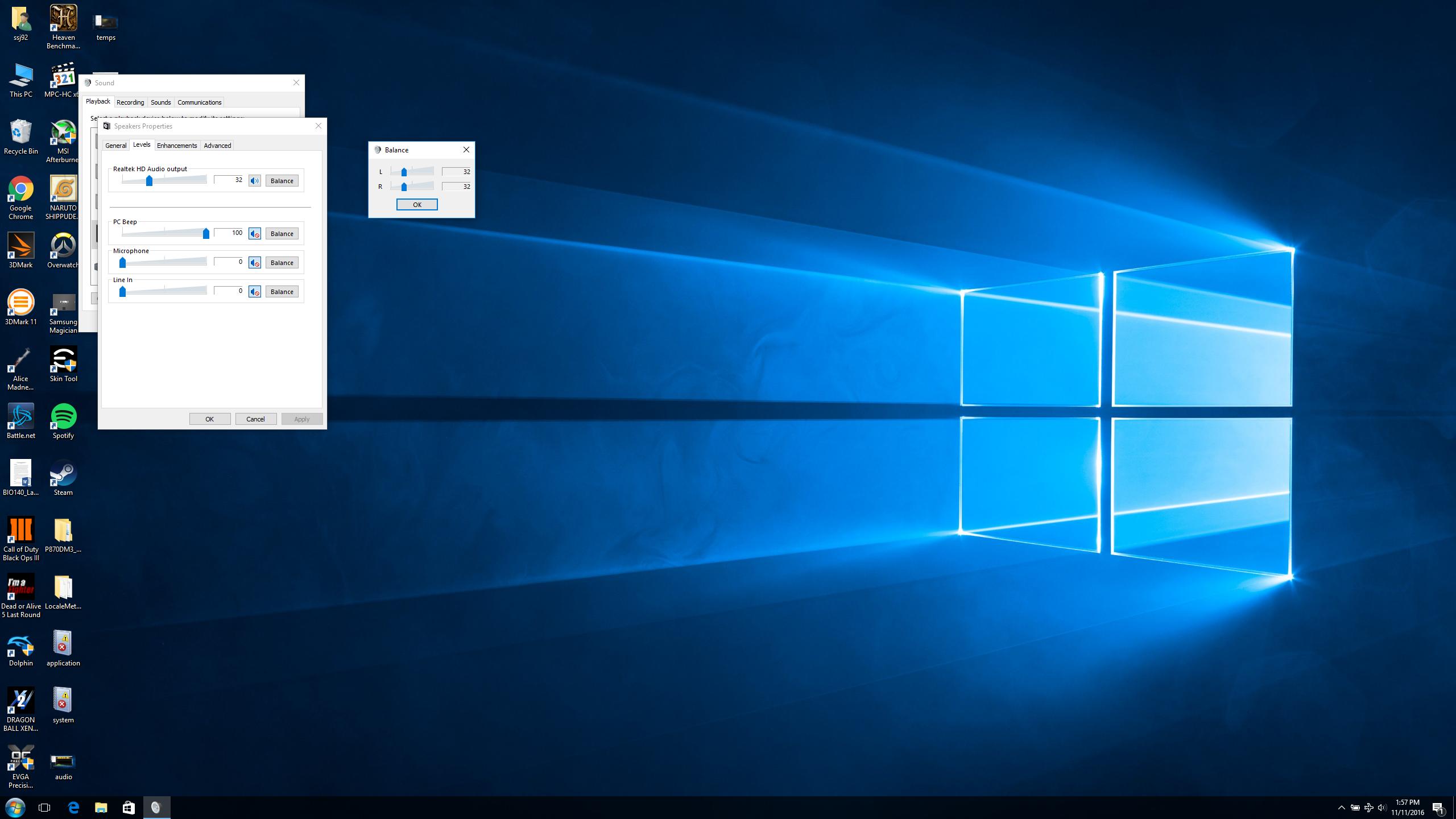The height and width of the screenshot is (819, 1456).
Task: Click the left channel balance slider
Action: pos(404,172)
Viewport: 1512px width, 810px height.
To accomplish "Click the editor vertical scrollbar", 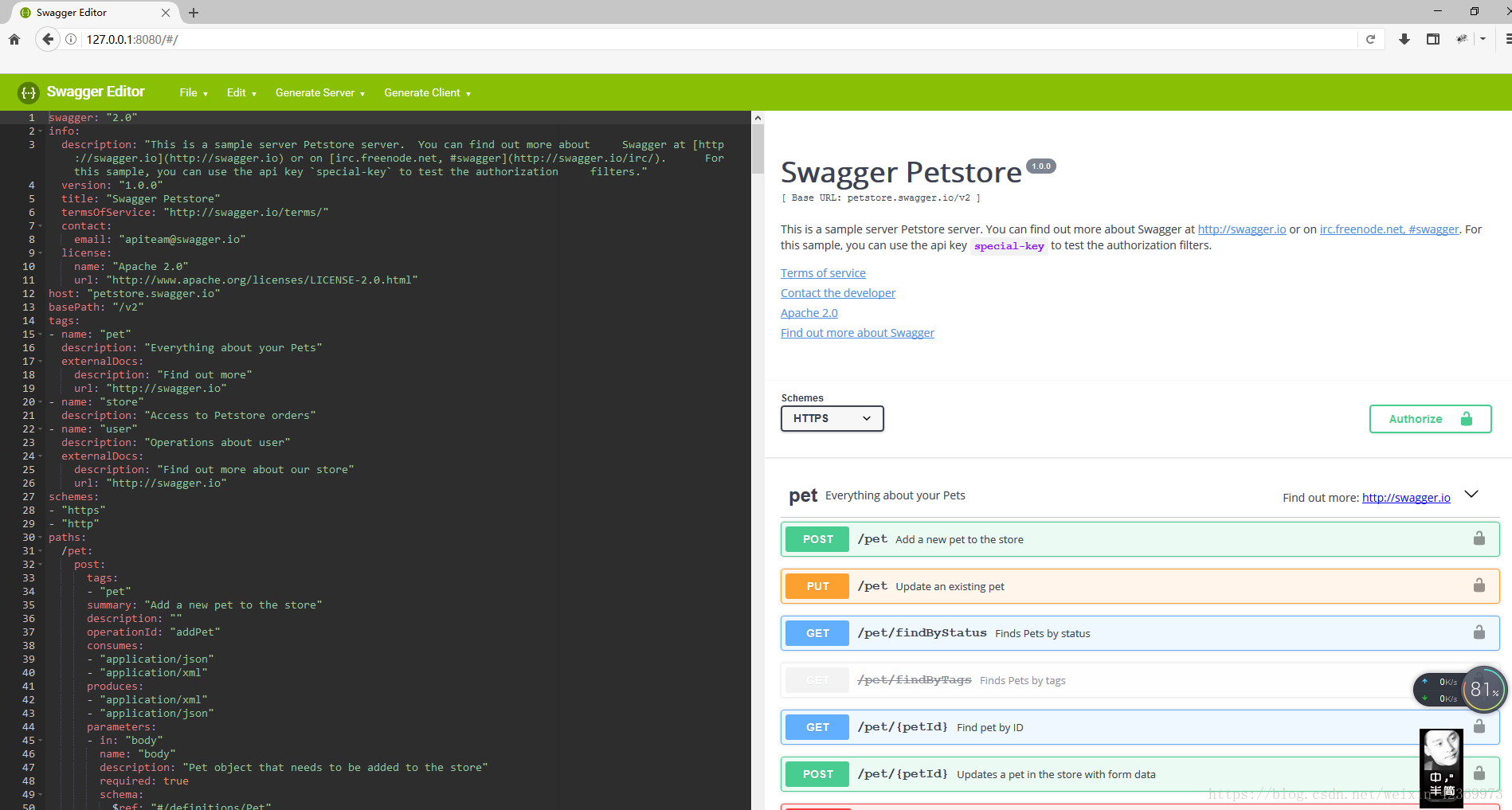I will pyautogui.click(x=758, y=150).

★ ★ ★

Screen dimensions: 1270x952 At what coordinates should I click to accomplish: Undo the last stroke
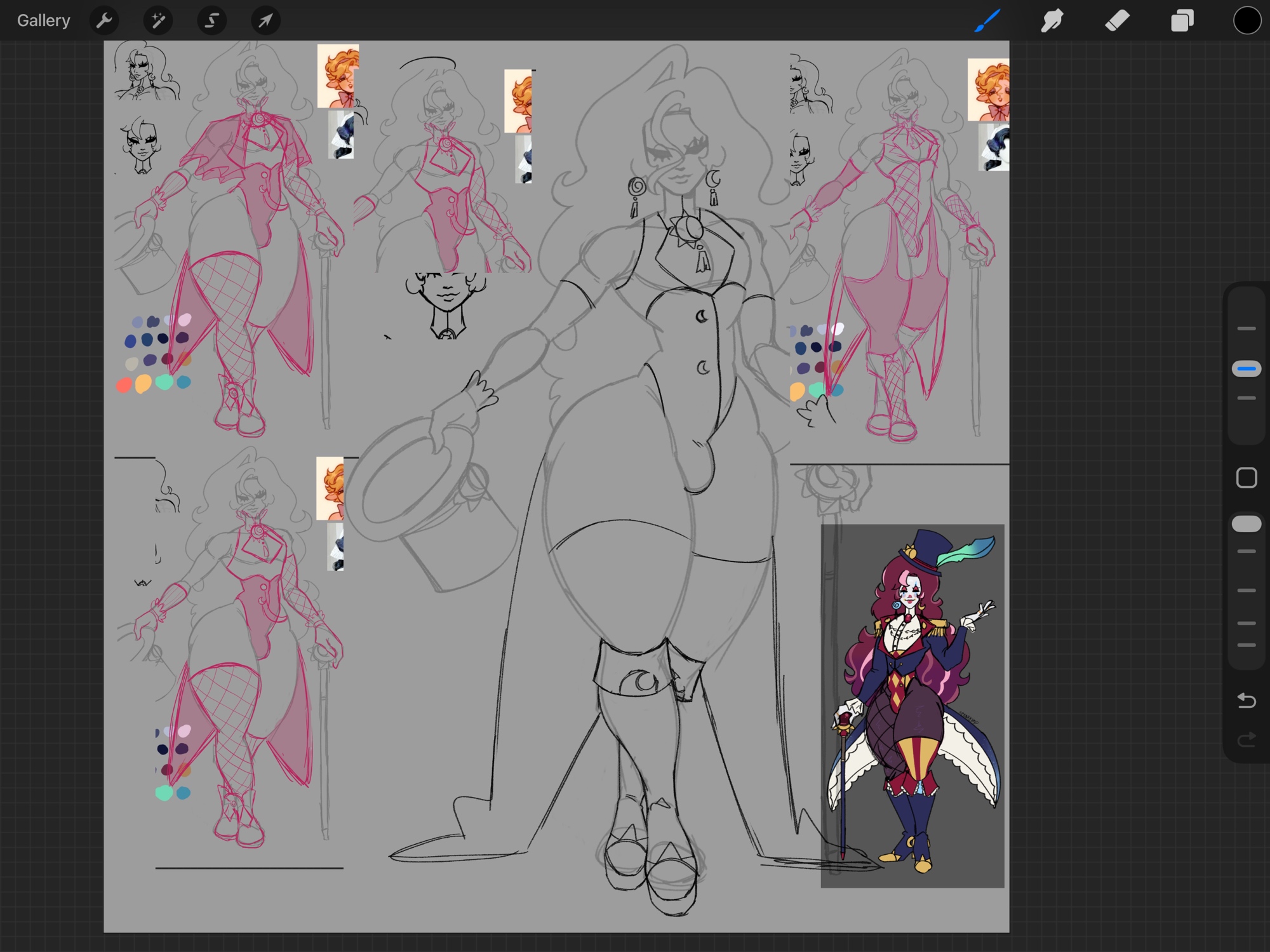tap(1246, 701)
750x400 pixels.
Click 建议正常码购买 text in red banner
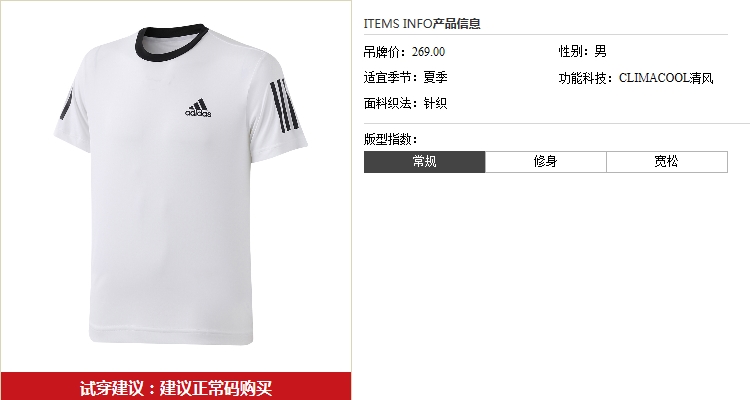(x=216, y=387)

★ ★ ★

▶ **SHORT TASK**: Copy out again the part of the rows that opens with the line containing "Screen dimensions: 1270x952" and closes with the line containing "(x=216, y=387)", keeping both of those lines. Leave the pictures out.

▶ **CORRECT OUTPUT**:
Screen dimensions: 1270x952 At what coordinates should I click to accomplish: Undo the last stroke
tap(1246, 701)
750x400 pixels.
Click 建议正常码购买 text in red banner
(x=216, y=387)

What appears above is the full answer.